I'll be regularly writing updates on the current sea ice extent (SIE) as reported by IJIS (a joint effort of the International Arctic Research Center and the Japan Aerospace Exploration Agency) and compare it to the sea ice extents in the period 2006-2009. The JAXA graph is favoured by almost everyone, probably because it looks so nice compared to other graphs (like the one by Arctic ROOS, the University of Bremen and the Danish Meteorological Institute). All the years have a nice colour of their own which makes it easy to eyeball the differences between trends. Most of the betting on minimum SIE is based on the IJIS data. NSIDC has a nice explanation of what sea ice extent is in their FAQ.
June 9th 2010
With a reported melt of 99,844 square km for yesterday 2010 had the highest melt for three days in a row. This number will be revised later today (16:00 CET), but will probably remain the highest melt for this date. Of course, we're still in the zone of the 'erroneous blip' where until this year you'd see all the years on the graph make a funny jump due to parametrization issues.

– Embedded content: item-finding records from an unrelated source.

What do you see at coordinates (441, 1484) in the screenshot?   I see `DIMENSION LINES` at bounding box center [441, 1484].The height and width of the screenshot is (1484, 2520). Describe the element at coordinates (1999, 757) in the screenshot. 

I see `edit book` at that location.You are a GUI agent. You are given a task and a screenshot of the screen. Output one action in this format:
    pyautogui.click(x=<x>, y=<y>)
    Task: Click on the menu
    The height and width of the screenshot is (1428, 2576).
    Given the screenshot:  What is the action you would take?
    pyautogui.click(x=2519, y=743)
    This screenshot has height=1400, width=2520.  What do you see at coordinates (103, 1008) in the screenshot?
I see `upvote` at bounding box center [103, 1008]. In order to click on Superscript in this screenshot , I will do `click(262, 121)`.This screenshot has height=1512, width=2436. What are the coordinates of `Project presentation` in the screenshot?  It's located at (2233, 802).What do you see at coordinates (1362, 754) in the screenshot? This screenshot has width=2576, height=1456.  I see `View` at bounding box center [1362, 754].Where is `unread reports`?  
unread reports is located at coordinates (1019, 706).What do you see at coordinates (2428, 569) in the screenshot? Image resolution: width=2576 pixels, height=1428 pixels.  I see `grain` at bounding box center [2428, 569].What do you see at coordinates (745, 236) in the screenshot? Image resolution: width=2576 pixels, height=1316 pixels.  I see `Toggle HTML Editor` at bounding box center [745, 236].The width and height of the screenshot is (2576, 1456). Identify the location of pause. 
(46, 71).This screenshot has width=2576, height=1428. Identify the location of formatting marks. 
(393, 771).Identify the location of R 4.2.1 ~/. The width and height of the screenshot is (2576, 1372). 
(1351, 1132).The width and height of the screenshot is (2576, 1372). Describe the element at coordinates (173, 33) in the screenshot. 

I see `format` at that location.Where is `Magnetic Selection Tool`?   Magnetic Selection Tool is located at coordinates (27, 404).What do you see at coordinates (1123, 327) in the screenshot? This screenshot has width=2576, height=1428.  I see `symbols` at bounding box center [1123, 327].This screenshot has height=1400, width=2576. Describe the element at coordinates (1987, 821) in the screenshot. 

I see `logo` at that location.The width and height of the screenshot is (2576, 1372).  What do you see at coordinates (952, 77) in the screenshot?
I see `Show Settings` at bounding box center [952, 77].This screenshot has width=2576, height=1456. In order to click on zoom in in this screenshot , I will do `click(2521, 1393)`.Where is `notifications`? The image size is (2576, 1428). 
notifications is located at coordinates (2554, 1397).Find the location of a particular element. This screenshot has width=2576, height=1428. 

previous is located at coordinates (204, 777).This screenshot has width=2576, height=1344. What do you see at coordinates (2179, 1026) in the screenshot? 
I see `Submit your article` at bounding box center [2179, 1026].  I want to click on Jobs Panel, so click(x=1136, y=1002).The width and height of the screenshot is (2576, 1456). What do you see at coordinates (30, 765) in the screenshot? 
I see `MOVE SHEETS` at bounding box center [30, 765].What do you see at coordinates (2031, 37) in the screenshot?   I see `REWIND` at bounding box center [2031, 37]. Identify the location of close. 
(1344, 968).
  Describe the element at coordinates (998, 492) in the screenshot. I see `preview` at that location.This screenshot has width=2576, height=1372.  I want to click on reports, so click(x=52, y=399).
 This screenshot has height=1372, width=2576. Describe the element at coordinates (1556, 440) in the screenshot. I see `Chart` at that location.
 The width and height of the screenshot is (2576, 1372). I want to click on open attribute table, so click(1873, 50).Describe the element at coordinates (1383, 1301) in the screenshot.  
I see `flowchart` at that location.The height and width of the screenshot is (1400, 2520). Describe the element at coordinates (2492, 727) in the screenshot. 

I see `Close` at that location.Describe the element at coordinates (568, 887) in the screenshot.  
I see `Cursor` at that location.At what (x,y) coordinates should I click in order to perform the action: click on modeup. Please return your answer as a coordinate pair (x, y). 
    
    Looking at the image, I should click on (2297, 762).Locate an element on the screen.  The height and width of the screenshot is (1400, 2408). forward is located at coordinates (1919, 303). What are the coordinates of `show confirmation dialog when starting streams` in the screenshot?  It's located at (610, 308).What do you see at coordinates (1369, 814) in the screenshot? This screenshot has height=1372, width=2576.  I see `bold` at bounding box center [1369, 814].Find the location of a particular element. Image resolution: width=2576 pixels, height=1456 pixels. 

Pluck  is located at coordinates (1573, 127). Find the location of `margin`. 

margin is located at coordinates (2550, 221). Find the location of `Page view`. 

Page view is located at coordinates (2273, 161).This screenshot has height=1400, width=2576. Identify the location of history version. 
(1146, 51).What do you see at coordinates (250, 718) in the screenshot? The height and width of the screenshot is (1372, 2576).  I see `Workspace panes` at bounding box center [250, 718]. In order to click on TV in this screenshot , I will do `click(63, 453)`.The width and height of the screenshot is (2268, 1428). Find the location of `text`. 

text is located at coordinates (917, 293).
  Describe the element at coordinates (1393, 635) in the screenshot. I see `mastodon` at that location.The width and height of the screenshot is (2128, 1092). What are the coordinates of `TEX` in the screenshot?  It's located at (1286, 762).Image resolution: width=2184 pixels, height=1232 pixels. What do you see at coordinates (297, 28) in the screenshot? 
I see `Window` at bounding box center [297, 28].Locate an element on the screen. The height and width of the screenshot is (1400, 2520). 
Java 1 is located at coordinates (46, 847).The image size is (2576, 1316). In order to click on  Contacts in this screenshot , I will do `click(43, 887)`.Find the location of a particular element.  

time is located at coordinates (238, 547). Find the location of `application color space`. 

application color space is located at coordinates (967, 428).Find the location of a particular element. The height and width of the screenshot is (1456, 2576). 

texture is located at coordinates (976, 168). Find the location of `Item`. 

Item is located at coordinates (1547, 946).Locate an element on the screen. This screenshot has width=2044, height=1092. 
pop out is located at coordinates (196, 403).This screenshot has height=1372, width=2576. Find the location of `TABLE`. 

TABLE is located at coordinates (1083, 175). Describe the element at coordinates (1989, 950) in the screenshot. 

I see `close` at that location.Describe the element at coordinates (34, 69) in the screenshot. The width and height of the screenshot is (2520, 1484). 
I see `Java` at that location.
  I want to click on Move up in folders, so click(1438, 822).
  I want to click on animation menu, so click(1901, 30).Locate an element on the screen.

Or as it's put on the IJIS website: "because the surface of the Arctic sea-ice becomes wet in summer due to the melting of ice which changes satellite-observed signatures of sea-ice drastically". But still, highest melt is highest melt and 2010 is breaking away from other years at the moment, especially from 2007 which had a reported melt of only 5,625 square km on yesterday's date:
2006: -297K
2007: -411K
2008: -477K
- 2009: -483K
The breaking away of 2010 is also getting clearer on the IARC-JAXA graph (click to enlarge):
The 2010 trend line will probably creep back to the other trend lines before the melt season starts off in earnest (around summer solstice, June 21st), but it has quite a head start at the moment.
UPDATE: there was quite a big revision of 30K square km this afternoon (every day at 16:00 CET), so yesterday wasn't the highest reported melt for that date after all, 2008 was 781 square kilometres lower.
They actually smooth out the 'erroneous blip' between May 20 to June 11, so we no longer see the spike around the first few days of June. I would have prefered that they just left things as they were, rather than smooth things to look pretty.
If they are using a standard smoothing algorithm, this is causing the actual ice lost to be under reported in late may, and overreported in early June, with the greatest smoothing occuring June 1, tapering to none before May 20 and after June 11.
Since we are at the tail edge of the smoothing, I suspect that the value between what it would be if they didnt smooth the data, compared to the smooth data would be within 5000 Km by now. Regardless, we are see a nice breakaway, and it will get harder everyday, for the 2007 numbers to converge.
Posted by: Lord Soth | June 09, 2010 at 16:03
Exactly, Lord Soth. I didn't formulate that as well as you just did.
And I didn't see that +30K revision coming (3rd time that's happened to me this year :-) ), so yesterday wasn't the highest melt for that date after all, 2008 was 781 square kilometres lower. What a difference a revision makes!
Posted by: Neven | June 09, 2010 at 16:28
2010 is now running 9 days ahead of 2007. I'd expect that to tighten a bit as we reach the point where 2007 went in to freefall, but for the moment it certainly is "breaking away".
Posted by: GFW | June 09, 2010 at 17:43
As implicit in the previous comments, sea ice extent is tricky--just when you think you know what's coming, in situ conditions change and the curve heads off in a new direction, leaving you with only the bread crumbs required for a facial deep-fry. (Egg, bread crumbs. . . never mind, silly quip.)
That said, though, it sure doesn't look like anything close to "recovery" is in the cards anytime soon. (Except of course to "Steve Goddard," who seemed to put a lot of weight on "cold Arctic weather for the last couple of weeks"--IIRC.) SSTs look mostly pretty elevated around the ice margins, there are widespread polynyas throughout the ice (see Cryosphere Today images), and tropospheric temps continuing to be highly elevated despite the subsidence of El Nino conditions (though I'd like to see what the spatial distributions look like.)
Lastly, it's at least interesting that the extent is diverging as widely as it seems to be doing: this is the point of the year which exhibits the lowest variability in total extent, historically speaking. It's tempting to see it as yet another factor suggesting that there's a novel "sea ice regime" emerging.
Posted by: Kevin McKinney | June 10, 2010 at 14:36
If you are looking for a prediction for ice movement, I use a service from the Russia that gives the predicted mean sea ice drift for a week.
http://www.aari.nw.ru/clgmi/forecast/show_drift.asp?fign=0&lang=0
When I see large vectors heading south, or towards warmer waters, its bad news for the ice.
Posted by: Lord Soth | June 10, 2010 at 17:54
That's an interesting map, LS. It reminds me a bit of that animation JeffID made at The Air Vent last year. But that's just because of the arrow, I don't know if these things have any relation. :-)
The Russian site looks interesting. I'll mention it when I do a blog post on all the interesting sites to watch out for when monitoring the Arctic.
Do you also check this site from the International Arctic Buoy Programme?